I'm obsessed with video games based on fast food chains. It's such a mind-numbingly stupid idea, yet it's a concept frequently revisited by brain-dead publishers and developers and in almost all counts... the results aren't terrible. Indeed, three have appeared on this blog in the past, and though there's certainly been some mediocrity among the ranks, nothing flat-out awful.

McDonalds Monogatari is a game built for parents who have low aspirations for their children. It's a McDonald's management simulator, in which you partake in a series of asinine and predictable minigames in an attempt to justify the wasted time and money. Fill up drinks, put fries in packets, observe the frightening McDonald's-funded neighbourhood - it's all here, and it's all illegible thanks to an abundance of Japanese text.

I'm not entirely sure what the purpose of this game is. There are mechanics to facilitate fake emails between you and your work buddies, and a hoard of pointless RPG elements such as the ability to talk to everyone under the sun, customise no less than six different bundles of pixels which are meant of represent humans, and navigate a hub-world, but the central theme seems to be around running the restaurant and working towards an end goal of some description. McDonalds Monogatari was of course a Japanese exclusive, and with virtually no documentation on the internet, it's very difficult for me to get a grasp of what's going on. Perhaps you're selling Big Macs to stop the aliens from torturing your family.

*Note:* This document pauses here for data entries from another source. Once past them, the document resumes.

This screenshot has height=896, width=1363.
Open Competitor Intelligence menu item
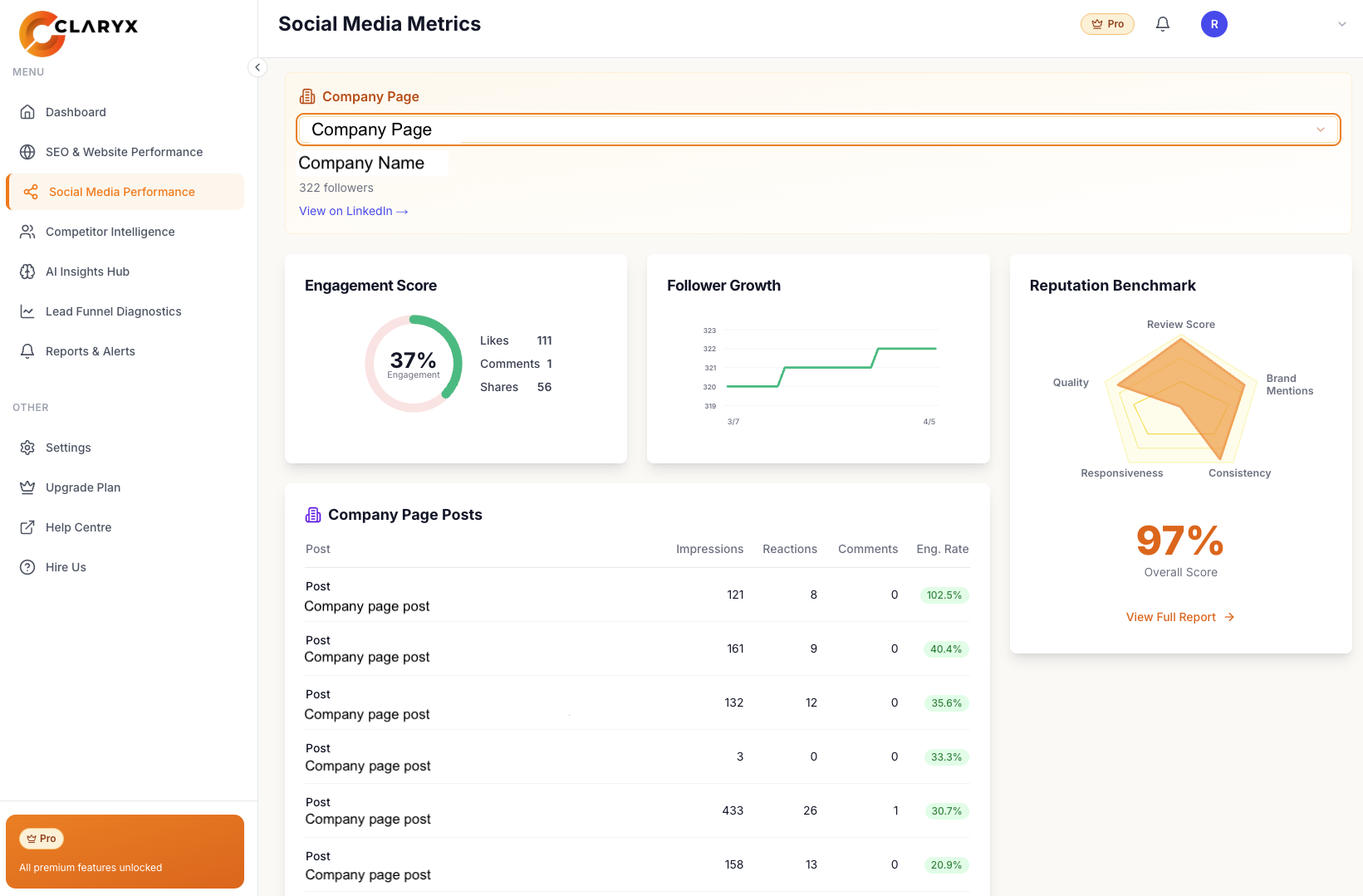click(110, 232)
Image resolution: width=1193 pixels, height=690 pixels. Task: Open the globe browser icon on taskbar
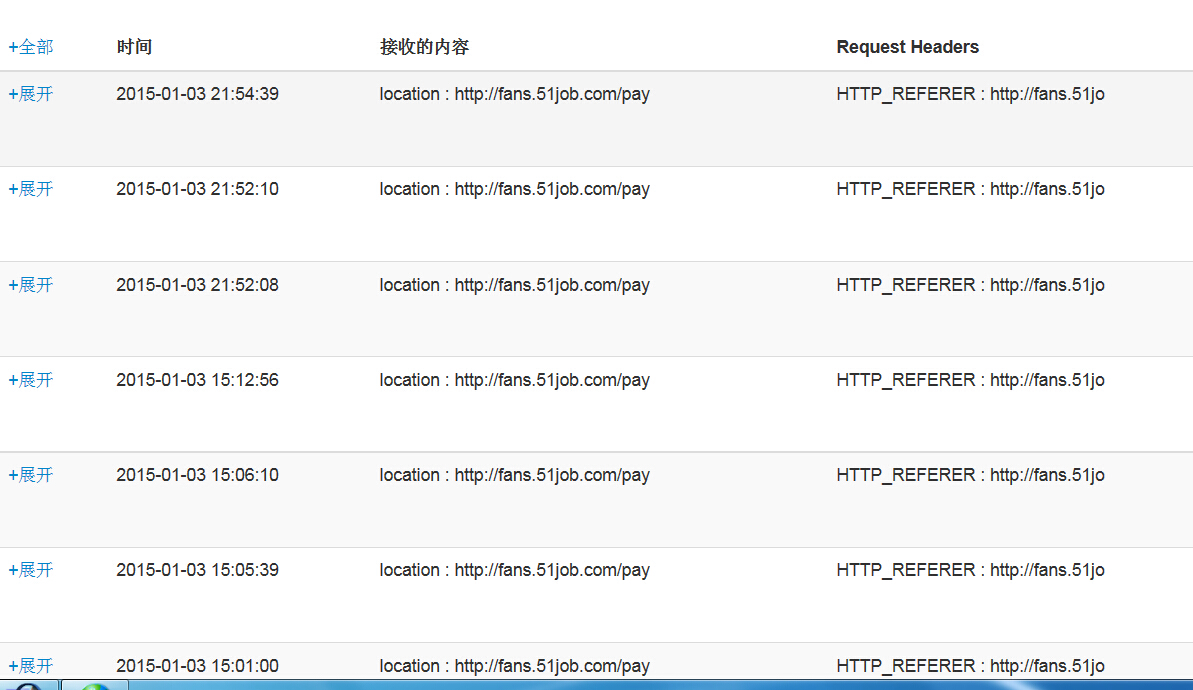[x=95, y=686]
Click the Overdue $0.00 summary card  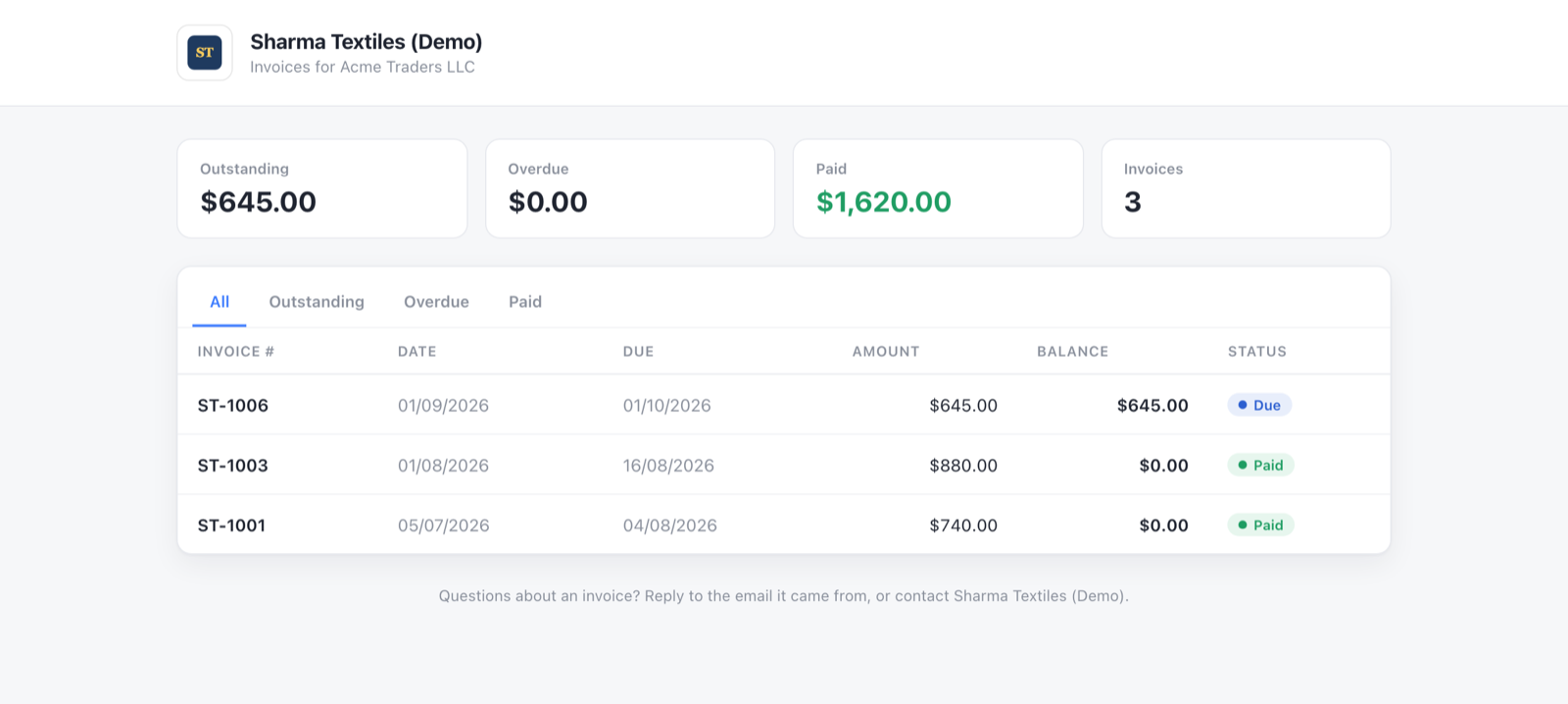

What I can say is that TDK's reluctance to embrace the concept of doors leads to an often confusing world to wander around. Unlike Pokémon, it's obvious role model whose entrances and exits are clearly marked, McDonalds Monogatari likes to hide things, and though I'm in no doubt the situation is easier for Japanese speakers, it's a McDonald's simulator - life should be fairly intuitive. Burgers are flipped the same way no matter which of the 119 countries you're being served in, so you'd think this game would be a bit more accessible to those living away from that set of islands.

Graphics are fairly standard of a Game Boy Color game from this period, and the music is predictably forgettable. Structurally the game is fairly sound, but it's not particularly fun and certainly won't give you a clear understanding of working in a restaurant. It's fully understandable why it never received a western release, but I can't see the reason why the Japanese needed this either - is there really market for games like these? 1982's BurgerTime seems to have had the better idea.

Nevertheless, McDonalds Monogatari Honobono Tenchou Ikusei Game stands as an interesting novelty. Perhaps not as novel as other McDonald's games, but whatever, it's good to know it exists.